Mauro Gotsch:Mit der Explosion an Instrumenten, welche seit der Veröffentlichung von ChatGPT 3.5 auf den Markt gekommen sind, ist die erste Frage der Datenstrategie die wichtigste: Mit welchen Daten wollen wir für welche Kundschaft welchen Mehrwert schaffen?
Von da aus folgen alle anderen Überlegungen. Momentan haben viele Angst den Anschluss zu verpassen, wenn sie nicht sofort erste AI-Technologien einsetzen. Da wir aber noch nicht wissen können, welche spezifischen AI-Anwendungen sich am Ende durchsetzen werden, ist es wichtiger einen bestimmten Mehrwert oder USP (Unique Selling Point) zu definieren. Dies vereinfacht sowohl die Auswahl an Instrumenten sowie deren Erfolgskontrolle durch die Frage: Trägt dies wirklich zu dem von uns angestrebten Mehrwert bei? Diese Idee ist nicht neu und war vor ein paar Jahren unter dem Buzzword «North Star Metric» oft in der Diskussion. Für Airbnb war der Kernfokus z. B. auf der Anzahl gebuchter Nächte. Der Mehrwert in diesem Beispiel: Mehr Hosts mit Reisenden zu verbinden. Für eine riesige Plattform wie Airbnb macht der aggressive Einsatz von AI z. B. im Buchungsprozess Sinn. Doch wie sieht es beispielsweise bei einem Leistungsträger in einer Destination aus? Macht es für ein Hotel, dass auf persönliche Erlebnisse und menschliche Verbindungen als USP setzt, tatsächlich Sinn, eine AI als Concierge zu nutzen? Wenn ja, unter welchen Umständen? Das sind beides Fragen der strategischen Ausrichtung.

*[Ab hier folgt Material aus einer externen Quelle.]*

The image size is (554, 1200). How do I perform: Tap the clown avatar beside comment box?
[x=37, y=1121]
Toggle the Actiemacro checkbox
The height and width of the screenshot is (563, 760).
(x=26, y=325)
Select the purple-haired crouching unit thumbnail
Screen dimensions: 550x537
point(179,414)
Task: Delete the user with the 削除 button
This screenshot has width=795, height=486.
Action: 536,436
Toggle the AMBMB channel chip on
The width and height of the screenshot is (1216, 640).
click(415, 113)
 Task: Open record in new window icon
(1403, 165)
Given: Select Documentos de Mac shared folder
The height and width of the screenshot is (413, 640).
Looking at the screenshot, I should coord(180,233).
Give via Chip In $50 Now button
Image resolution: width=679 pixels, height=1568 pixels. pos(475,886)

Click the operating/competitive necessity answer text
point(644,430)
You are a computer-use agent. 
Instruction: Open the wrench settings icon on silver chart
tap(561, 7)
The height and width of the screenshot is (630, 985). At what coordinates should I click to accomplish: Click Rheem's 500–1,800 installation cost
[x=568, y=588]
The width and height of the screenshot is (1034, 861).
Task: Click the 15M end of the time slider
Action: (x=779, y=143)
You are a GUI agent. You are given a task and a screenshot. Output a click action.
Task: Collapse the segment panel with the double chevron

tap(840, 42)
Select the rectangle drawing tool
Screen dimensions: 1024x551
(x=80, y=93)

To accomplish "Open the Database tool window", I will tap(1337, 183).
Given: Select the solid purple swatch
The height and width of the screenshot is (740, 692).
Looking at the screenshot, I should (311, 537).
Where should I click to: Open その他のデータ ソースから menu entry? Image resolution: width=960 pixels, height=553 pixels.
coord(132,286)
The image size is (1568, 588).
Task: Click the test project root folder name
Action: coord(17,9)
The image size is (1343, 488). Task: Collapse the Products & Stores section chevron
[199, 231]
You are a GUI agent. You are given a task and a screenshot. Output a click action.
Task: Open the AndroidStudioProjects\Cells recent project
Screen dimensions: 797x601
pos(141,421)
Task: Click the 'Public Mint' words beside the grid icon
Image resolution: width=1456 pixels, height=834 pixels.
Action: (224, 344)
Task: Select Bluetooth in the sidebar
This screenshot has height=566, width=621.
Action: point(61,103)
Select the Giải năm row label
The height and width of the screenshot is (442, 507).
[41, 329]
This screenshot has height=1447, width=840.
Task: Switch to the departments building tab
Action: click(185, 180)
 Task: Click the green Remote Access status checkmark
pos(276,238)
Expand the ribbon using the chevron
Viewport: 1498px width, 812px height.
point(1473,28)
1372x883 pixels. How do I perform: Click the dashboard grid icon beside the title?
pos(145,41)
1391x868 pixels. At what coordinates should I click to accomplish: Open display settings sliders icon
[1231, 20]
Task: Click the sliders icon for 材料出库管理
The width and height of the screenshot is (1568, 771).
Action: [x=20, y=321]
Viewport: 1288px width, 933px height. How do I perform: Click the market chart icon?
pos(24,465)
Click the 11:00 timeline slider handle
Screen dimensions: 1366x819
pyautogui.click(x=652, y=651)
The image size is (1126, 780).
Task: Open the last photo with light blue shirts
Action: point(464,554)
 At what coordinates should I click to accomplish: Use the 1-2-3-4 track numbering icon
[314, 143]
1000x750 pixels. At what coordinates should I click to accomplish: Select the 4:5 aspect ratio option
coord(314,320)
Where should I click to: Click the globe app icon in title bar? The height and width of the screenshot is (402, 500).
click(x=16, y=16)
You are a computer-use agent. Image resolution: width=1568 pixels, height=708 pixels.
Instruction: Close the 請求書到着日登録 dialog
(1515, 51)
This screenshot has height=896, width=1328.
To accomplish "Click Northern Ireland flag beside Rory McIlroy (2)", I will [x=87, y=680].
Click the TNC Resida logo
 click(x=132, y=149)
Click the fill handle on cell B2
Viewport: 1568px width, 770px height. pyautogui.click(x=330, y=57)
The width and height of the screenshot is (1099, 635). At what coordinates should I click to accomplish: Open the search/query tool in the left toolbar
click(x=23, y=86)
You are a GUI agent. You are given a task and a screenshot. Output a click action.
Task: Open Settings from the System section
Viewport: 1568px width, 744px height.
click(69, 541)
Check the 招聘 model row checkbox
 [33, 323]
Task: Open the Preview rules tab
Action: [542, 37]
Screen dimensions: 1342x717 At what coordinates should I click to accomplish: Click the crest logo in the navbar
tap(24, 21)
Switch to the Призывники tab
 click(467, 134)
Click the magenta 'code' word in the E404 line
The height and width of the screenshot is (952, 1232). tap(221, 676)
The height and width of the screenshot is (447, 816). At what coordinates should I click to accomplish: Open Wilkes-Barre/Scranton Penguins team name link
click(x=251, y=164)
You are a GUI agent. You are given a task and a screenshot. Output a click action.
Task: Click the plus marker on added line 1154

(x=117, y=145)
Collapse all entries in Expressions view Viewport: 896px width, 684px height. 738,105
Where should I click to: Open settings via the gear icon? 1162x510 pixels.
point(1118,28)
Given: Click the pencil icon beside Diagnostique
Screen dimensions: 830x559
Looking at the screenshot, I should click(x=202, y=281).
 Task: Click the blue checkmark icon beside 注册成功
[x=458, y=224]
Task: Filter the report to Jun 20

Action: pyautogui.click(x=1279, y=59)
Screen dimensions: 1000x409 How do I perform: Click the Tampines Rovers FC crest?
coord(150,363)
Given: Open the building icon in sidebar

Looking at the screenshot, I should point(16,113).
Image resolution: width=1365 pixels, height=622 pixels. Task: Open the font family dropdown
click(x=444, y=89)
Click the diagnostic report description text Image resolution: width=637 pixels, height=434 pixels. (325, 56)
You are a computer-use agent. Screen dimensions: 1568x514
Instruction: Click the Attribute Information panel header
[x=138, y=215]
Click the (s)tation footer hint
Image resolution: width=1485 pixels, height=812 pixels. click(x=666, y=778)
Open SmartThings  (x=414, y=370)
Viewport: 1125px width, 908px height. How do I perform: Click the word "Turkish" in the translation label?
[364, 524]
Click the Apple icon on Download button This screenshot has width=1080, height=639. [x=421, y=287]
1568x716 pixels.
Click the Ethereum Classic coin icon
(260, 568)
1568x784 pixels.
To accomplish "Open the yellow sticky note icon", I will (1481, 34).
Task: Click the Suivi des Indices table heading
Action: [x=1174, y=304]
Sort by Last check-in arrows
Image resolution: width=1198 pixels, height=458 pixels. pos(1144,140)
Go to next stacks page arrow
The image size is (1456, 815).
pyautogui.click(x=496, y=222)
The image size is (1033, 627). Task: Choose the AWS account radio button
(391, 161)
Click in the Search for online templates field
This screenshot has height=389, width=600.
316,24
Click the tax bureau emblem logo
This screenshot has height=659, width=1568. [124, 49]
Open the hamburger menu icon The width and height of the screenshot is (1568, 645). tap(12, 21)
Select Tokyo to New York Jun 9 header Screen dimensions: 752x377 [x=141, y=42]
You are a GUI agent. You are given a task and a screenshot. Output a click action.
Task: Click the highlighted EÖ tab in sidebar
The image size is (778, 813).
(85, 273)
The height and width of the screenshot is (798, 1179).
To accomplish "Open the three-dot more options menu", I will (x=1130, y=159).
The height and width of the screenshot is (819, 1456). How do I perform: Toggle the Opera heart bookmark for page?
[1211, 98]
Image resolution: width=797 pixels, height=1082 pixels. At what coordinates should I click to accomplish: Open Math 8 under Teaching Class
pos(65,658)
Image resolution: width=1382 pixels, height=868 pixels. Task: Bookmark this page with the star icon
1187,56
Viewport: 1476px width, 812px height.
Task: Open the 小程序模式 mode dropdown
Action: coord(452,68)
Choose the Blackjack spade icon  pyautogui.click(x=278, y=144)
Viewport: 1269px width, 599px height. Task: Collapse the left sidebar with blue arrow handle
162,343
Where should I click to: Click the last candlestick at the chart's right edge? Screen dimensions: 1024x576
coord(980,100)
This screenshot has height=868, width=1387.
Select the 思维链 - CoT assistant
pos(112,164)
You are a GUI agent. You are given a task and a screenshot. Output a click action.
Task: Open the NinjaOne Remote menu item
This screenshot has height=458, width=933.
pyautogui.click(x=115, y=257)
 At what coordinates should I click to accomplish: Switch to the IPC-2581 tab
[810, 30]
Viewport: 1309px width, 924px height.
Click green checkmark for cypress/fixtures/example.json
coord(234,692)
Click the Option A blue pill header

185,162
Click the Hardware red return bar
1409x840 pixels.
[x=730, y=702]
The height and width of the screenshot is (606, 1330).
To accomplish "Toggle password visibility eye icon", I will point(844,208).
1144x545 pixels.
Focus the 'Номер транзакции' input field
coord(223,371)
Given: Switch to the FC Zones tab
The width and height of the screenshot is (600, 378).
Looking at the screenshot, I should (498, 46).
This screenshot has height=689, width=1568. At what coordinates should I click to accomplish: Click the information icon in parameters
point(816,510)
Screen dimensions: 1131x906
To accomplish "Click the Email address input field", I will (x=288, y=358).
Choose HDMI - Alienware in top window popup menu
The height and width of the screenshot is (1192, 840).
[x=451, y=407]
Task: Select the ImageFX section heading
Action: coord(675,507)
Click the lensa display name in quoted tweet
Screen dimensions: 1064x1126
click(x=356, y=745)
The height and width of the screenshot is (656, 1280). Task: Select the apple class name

Was sind die grössten Herausforderungen beim Thema Datenstrategie für touristische Destinationen und Leistungsträger?
Mauro Gotsch: Die grösste Herausforderung für Unternehmen in allen Branchen ist es, die nötigen Ressourcen und Fachkräfte für gezielte Datenverarbeitung zu finden. Während im Silicon Valley KI-gesteuerte Marketingprozesse dominieren, bleiben in der Schweiz viele Unternehmen analog, hauptsächlich aufgrund von Ressourcenmangel. Für eine effektive Automatisierung sind fünf Schlüsselkomponenten erforderlich, darunter die Entwicklung von IT-Kompetenzen, Einbindung des Dialogmarketings, Verständnis für Automatisierung in der Kundenreise, Integration von Mensch und Maschine und die Wahrung der Privatsphäre.
Am 16. November 2023 findet an der FH Graubünden das Tourismus Trendforum zum Thema «Data Driven Excellence: Qualitätstourismus durch effektive Datenstrategien» statt. Wer sollte dieses Event auf keinen Fall verpassen und was dürfen die Teilnehmenden erwarten?
Mauro Gotsch:Das Event richtet sich an alle Vetreter:innen aus dem Tourismus. Besonders wertvoll ist es jedoch für kleinere und mittelständische Unternehmen. Wir nehmen das breite Thema «Datenstrategie» und brechen es anhand von konkreten und bereits umgesetzten Case Studies im Tourismus auf ein umsetzbares Level runter. Personen, denen die Digitalisierungsdebatte im Tourismus bisher zu abstrakt war, sollten dementsprechend sicher teilnehmen.
Zusätzlich haben wir mehrere Start-ups und Unternehmen aus dem Kanton zu Gast, welche ihre neusten Services im Tourismus vorstellen, und es wird auch die Chance geben, über die Anpassungen unter dem neuen Datenschutzgesetz mit einer juristischen Expertin zu diskutieren. Sollte all dies das Interesse noch nicht geweckt haben, gibt es auch noch einen grossen Ideenwettbewerb und einen feinen Networking-Apéro. Es lohnt sich also auf jeden Fall, dabei zu sein!